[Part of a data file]
○ ○ ○ ○ ○

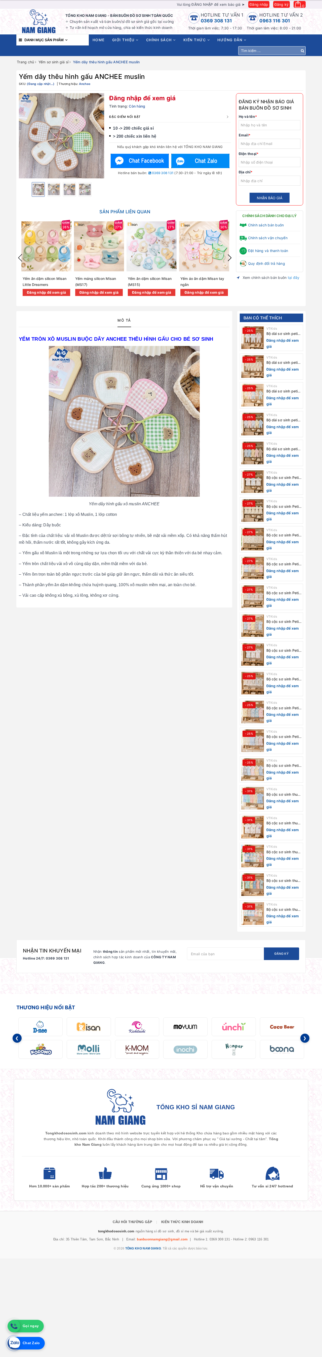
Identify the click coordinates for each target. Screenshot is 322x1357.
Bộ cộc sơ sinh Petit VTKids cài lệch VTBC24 (283, 621)
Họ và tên (248, 116)
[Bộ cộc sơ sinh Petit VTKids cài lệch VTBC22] (252, 683)
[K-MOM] (137, 1049)
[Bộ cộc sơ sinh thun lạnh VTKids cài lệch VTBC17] (252, 827)
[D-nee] (40, 1026)
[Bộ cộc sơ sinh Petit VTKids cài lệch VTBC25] (252, 596)
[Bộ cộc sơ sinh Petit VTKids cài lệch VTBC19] (252, 769)
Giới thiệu (124, 40)
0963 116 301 (274, 20)
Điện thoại (249, 154)
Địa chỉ (246, 172)
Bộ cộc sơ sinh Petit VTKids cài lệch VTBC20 (283, 736)
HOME (99, 40)
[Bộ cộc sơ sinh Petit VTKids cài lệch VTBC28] (252, 510)
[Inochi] (185, 1049)
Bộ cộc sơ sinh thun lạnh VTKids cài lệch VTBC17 (283, 823)
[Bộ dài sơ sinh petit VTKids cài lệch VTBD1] (252, 453)
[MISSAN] (89, 1026)
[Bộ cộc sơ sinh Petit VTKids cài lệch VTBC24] (252, 625)
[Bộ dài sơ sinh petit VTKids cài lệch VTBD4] (252, 366)
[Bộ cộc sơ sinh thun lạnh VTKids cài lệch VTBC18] (252, 798)
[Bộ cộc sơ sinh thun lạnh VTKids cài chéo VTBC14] (252, 913)
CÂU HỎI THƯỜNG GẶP (132, 1222)
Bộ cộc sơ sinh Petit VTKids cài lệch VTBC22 (283, 679)
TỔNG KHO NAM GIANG (143, 1248)
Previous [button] (20, 258)
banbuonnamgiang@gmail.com (162, 1239)
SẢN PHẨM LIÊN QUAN (124, 211)
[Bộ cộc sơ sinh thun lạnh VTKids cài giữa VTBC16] (252, 856)
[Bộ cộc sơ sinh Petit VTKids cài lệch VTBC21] (252, 712)
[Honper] (234, 1049)
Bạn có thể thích (263, 317)
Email (245, 135)
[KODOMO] (40, 1049)
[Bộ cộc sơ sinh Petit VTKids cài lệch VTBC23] (252, 654)
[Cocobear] (282, 1026)
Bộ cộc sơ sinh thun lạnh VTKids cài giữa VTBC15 (283, 880)
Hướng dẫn (230, 40)
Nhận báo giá (269, 198)
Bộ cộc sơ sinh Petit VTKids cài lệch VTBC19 (283, 765)
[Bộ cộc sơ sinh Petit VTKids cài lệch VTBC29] (252, 481)
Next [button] (229, 258)
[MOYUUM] (185, 1026)
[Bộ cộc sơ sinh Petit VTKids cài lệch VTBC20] (252, 740)
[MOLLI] (89, 1049)
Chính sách (159, 40)
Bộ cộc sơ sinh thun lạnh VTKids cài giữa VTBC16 (283, 852)
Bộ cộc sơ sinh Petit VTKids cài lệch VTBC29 (283, 477)
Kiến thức (195, 40)
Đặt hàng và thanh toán (268, 250)
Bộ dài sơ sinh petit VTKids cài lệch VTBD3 (282, 391)
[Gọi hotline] (14, 1326)
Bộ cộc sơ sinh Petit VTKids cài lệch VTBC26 (283, 564)
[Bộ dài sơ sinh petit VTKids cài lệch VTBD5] (252, 337)
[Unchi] (234, 1026)
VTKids (271, 328)
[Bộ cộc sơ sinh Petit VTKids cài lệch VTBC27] (252, 539)
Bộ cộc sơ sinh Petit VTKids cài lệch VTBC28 (283, 506)
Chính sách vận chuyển (268, 238)
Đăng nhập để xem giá (142, 98)
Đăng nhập (259, 4)
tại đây (294, 277)
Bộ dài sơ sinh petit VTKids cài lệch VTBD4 (282, 362)
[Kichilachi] (137, 1026)
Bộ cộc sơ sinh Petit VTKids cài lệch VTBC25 (283, 593)
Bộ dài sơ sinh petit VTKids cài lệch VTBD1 (282, 449)
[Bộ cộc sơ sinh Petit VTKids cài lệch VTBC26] (252, 568)
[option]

○ ○ ○ ○ ○

> What you have to do: Reproduce all the lines of the records above unchanged, omitting the pictures.

> Response to this exercise:
Identify the click coordinates for each target. Screenshot is 322x1357.
Bộ cộc sơ sinh Petit VTKids cài lệch VTBC24 (283, 621)
Họ và tên (248, 116)
[Bộ cộc sơ sinh Petit VTKids cài lệch VTBC22] (252, 683)
[K-MOM] (137, 1049)
[Bộ cộc sơ sinh thun lạnh VTKids cài lệch VTBC17] (252, 827)
[D-nee] (40, 1026)
[Bộ cộc sơ sinh Petit VTKids cài lệch VTBC25] (252, 596)
[Bộ cộc sơ sinh Petit VTKids cài lệch VTBC19] (252, 769)
Giới thiệu (124, 40)
0963 116 301 (274, 20)
Điện thoại (249, 154)
Địa chỉ (246, 172)
Bộ cộc sơ sinh Petit VTKids cài lệch VTBC20 (283, 736)
HOME (99, 40)
[Bộ cộc sơ sinh Petit VTKids cài lệch VTBC28] (252, 510)
[Inochi] (185, 1049)
Bộ cộc sơ sinh thun lạnh VTKids cài lệch VTBC17 (283, 823)
[Bộ dài sơ sinh petit VTKids cài lệch VTBD1] (252, 453)
[MISSAN] (89, 1026)
[Bộ cộc sơ sinh Petit VTKids cài lệch VTBC24] (252, 625)
[Bộ dài sơ sinh petit VTKids cài lệch VTBD4] (252, 366)
[Bộ cộc sơ sinh thun lạnh VTKids cài lệch VTBC18] (252, 798)
[Bộ cộc sơ sinh thun lạnh VTKids cài chéo VTBC14] (252, 913)
CÂU HỎI THƯỜNG GẶP (132, 1222)
Bộ cộc sơ sinh Petit VTKids cài lệch VTBC22 (283, 679)
TỔNG KHO NAM GIANG (143, 1248)
Previous [button] (20, 258)
banbuonnamgiang@gmail.com (162, 1239)
SẢN PHẨM LIÊN QUAN (124, 211)
[Bộ cộc sơ sinh thun lạnh VTKids cài giữa VTBC16] (252, 856)
[Bộ cộc sơ sinh Petit VTKids cài lệch VTBC21] (252, 712)
[Honper] (234, 1049)
Bạn có thể thích (263, 317)
Email (245, 135)
[KODOMO] (40, 1049)
[Bộ cộc sơ sinh Petit VTKids cài lệch VTBC23] (252, 654)
[Cocobear] (282, 1026)
Bộ cộc sơ sinh thun lạnh VTKids cài giữa VTBC15 (283, 880)
Hướng dẫn (230, 40)
Nhận báo giá (269, 198)
Bộ cộc sơ sinh Petit VTKids cài lệch VTBC19 (283, 765)
[Bộ cộc sơ sinh Petit VTKids cài lệch VTBC29] (252, 481)
Next [button] (229, 258)
[MOYUUM] (185, 1026)
[Bộ cộc sơ sinh Petit VTKids cài lệch VTBC20] (252, 740)
[MOLLI] (89, 1049)
Chính sách (159, 40)
Bộ cộc sơ sinh thun lạnh VTKids cài giữa VTBC16 (283, 852)
Bộ cộc sơ sinh Petit VTKids cài lệch VTBC29 (283, 477)
Kiến thức (195, 40)
Đặt hàng và thanh toán (268, 250)
Bộ dài sơ sinh petit VTKids cài lệch VTBD3 (282, 391)
[Gọi hotline] (14, 1326)
Bộ cộc sơ sinh Petit VTKids cài lệch VTBC26 (283, 564)
[Bộ dài sơ sinh petit VTKids cài lệch VTBD5] (252, 337)
[Unchi] (234, 1026)
VTKids (271, 328)
[Bộ cộc sơ sinh Petit VTKids cài lệch VTBC27] (252, 539)
Bộ cộc sơ sinh Petit VTKids cài lệch VTBC28 (283, 506)
Chính sách vận chuyển (268, 238)
Đăng nhập để xem giá (142, 98)
Đăng nhập (259, 4)
tại đây (294, 277)
Bộ dài sơ sinh petit VTKids cài lệch VTBD4 (282, 362)
[Kichilachi] (137, 1026)
Bộ cộc sơ sinh Petit VTKids cài lệch VTBC25 (283, 593)
Bộ dài sơ sinh petit VTKids cài lệch VTBD1 (282, 449)
[Bộ cộc sơ sinh Petit VTKids cài lệch VTBC26] (252, 568)
[option]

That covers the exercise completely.